Filter the data for lines with the word "Laboratory", then copy every line so identified.
»»
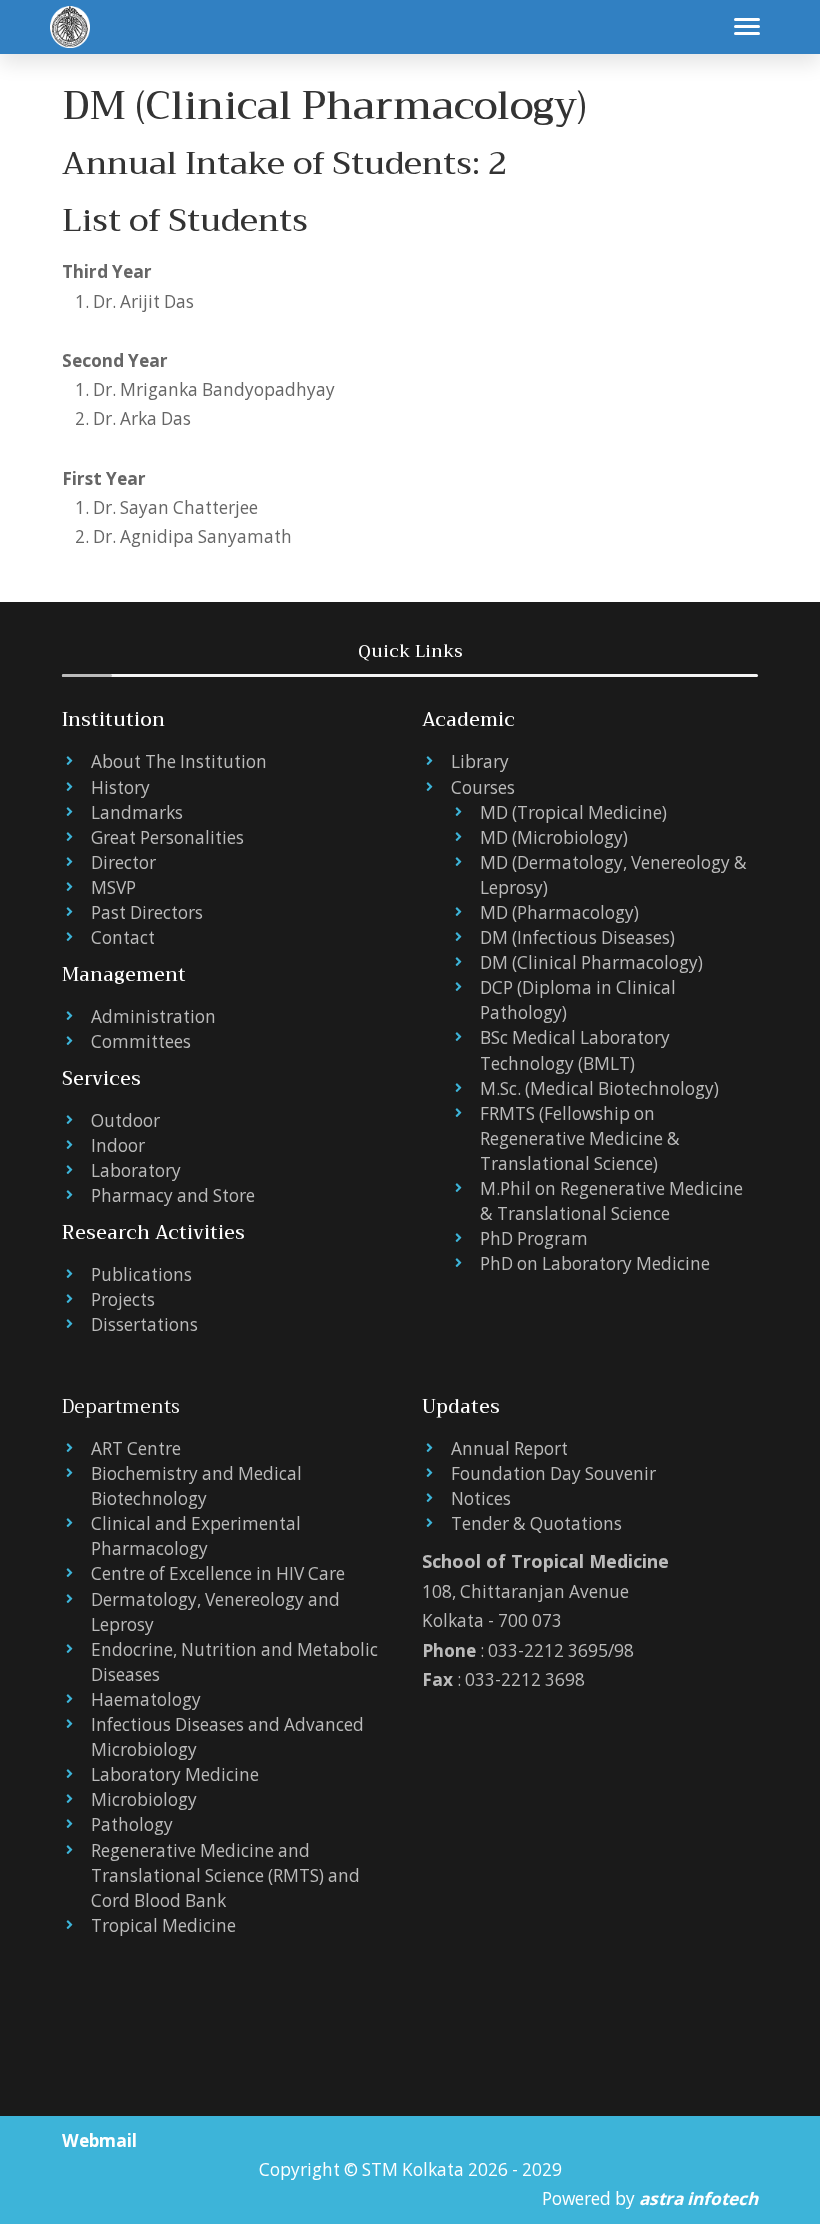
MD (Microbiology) (554, 837)
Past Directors (147, 912)
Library (480, 761)
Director (123, 862)
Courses (483, 787)
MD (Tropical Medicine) (573, 812)
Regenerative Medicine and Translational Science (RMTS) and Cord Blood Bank (225, 1875)
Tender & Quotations (536, 1523)
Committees (141, 1041)
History (120, 787)
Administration (153, 1016)
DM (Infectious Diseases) (577, 937)
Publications (141, 1274)
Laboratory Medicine (175, 1774)
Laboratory (136, 1170)
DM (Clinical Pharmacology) (591, 962)
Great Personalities (167, 837)
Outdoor (125, 1120)
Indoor (118, 1145)
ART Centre (136, 1448)
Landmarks (137, 812)
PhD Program (534, 1238)
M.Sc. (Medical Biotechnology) (599, 1088)
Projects (123, 1299)
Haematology (146, 1699)
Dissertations (144, 1324)
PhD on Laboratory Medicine (595, 1263)
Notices (481, 1498)
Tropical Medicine (163, 1925)
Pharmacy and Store (173, 1195)
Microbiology (144, 1799)
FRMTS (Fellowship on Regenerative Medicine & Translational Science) (580, 1138)
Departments (121, 1406)
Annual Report (509, 1448)
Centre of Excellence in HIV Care (218, 1573)
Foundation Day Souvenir (553, 1473)
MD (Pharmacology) (559, 912)
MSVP (113, 887)
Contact (123, 937)
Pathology (132, 1824)
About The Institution (179, 761)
««
> [TASK OUTPUT]
Laboratory Medicine (175, 1774)
Laboratory (136, 1170)
PhD on Laboratory Medicine (595, 1263)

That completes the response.